Saved data entries:
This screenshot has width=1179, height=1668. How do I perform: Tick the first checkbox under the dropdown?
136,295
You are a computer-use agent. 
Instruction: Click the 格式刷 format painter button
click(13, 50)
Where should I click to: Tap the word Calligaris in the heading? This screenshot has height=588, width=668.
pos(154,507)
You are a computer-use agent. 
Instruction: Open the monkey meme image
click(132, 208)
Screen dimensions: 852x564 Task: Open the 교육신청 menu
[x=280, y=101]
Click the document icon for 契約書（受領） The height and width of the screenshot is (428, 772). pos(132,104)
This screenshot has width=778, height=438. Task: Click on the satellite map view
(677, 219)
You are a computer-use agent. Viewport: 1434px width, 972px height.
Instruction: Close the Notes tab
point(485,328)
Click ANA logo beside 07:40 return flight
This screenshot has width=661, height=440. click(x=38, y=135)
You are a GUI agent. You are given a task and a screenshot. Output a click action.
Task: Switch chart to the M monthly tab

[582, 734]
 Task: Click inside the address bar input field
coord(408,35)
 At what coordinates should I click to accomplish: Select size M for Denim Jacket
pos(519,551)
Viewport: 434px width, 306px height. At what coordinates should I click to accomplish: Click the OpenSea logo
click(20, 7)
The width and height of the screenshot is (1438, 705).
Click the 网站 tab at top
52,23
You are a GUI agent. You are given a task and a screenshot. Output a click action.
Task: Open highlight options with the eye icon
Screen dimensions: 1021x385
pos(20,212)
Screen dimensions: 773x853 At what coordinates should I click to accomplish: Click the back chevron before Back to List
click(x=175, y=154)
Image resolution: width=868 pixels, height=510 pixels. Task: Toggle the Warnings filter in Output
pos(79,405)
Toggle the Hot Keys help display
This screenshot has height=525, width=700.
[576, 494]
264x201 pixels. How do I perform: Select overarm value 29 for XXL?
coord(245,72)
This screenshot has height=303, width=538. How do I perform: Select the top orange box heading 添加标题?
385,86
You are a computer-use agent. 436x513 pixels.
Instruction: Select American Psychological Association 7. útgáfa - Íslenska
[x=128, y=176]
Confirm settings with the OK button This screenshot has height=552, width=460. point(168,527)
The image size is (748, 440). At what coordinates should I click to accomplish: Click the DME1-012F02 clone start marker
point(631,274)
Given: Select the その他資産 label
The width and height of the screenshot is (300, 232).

> Exercise aim: Each record shown above is to be given again exactly.

> Output for this exercise:
This screenshot has width=1179, height=1668. How do I perform: Tick the first checkbox under the dropdown?
136,295
You are a computer-use agent. 
Instruction: Click the 格式刷 format painter button
click(13, 50)
Where should I click to: Tap the word Calligaris in the heading? This screenshot has height=588, width=668.
pos(154,507)
You are a computer-use agent. 
Instruction: Open the monkey meme image
click(132, 208)
Screen dimensions: 852x564 Task: Open the 교육신청 menu
[x=280, y=101]
Click the document icon for 契約書（受領） The height and width of the screenshot is (428, 772). pos(132,104)
This screenshot has width=778, height=438. Task: Click on the satellite map view
(677, 219)
You are a computer-use agent. Viewport: 1434px width, 972px height.
Instruction: Close the Notes tab
point(485,328)
Click ANA logo beside 07:40 return flight
This screenshot has width=661, height=440. click(x=38, y=135)
You are a GUI agent. You are given a task and a screenshot. Output a click action.
Task: Switch chart to the M monthly tab

[582, 734]
 Task: Click inside the address bar input field
coord(408,35)
 At what coordinates should I click to accomplish: Select size M for Denim Jacket
pos(519,551)
Viewport: 434px width, 306px height. At what coordinates should I click to accomplish: Click the OpenSea logo
click(20, 7)
The width and height of the screenshot is (1438, 705).
Click the 网站 tab at top
52,23
You are a GUI agent. You are given a task and a screenshot. Output a click action.
Task: Open highlight options with the eye icon
Screen dimensions: 1021x385
pos(20,212)
Screen dimensions: 773x853 At what coordinates should I click to accomplish: Click the back chevron before Back to List
click(x=175, y=154)
Image resolution: width=868 pixels, height=510 pixels. Task: Toggle the Warnings filter in Output
pos(79,405)
Toggle the Hot Keys help display
This screenshot has height=525, width=700.
[576, 494]
264x201 pixels. How do I perform: Select overarm value 29 for XXL?
coord(245,72)
This screenshot has height=303, width=538. How do I perform: Select the top orange box heading 添加标题?
385,86
You are a computer-use agent. 436x513 pixels.
Instruction: Select American Psychological Association 7. útgáfa - Íslenska
[x=128, y=176]
Confirm settings with the OK button This screenshot has height=552, width=460. point(168,527)
The image size is (748, 440). At what coordinates should I click to accomplish: Click the DME1-012F02 clone start marker
point(631,274)
Given: Select the その他資産 label
The width and height of the screenshot is (300, 232).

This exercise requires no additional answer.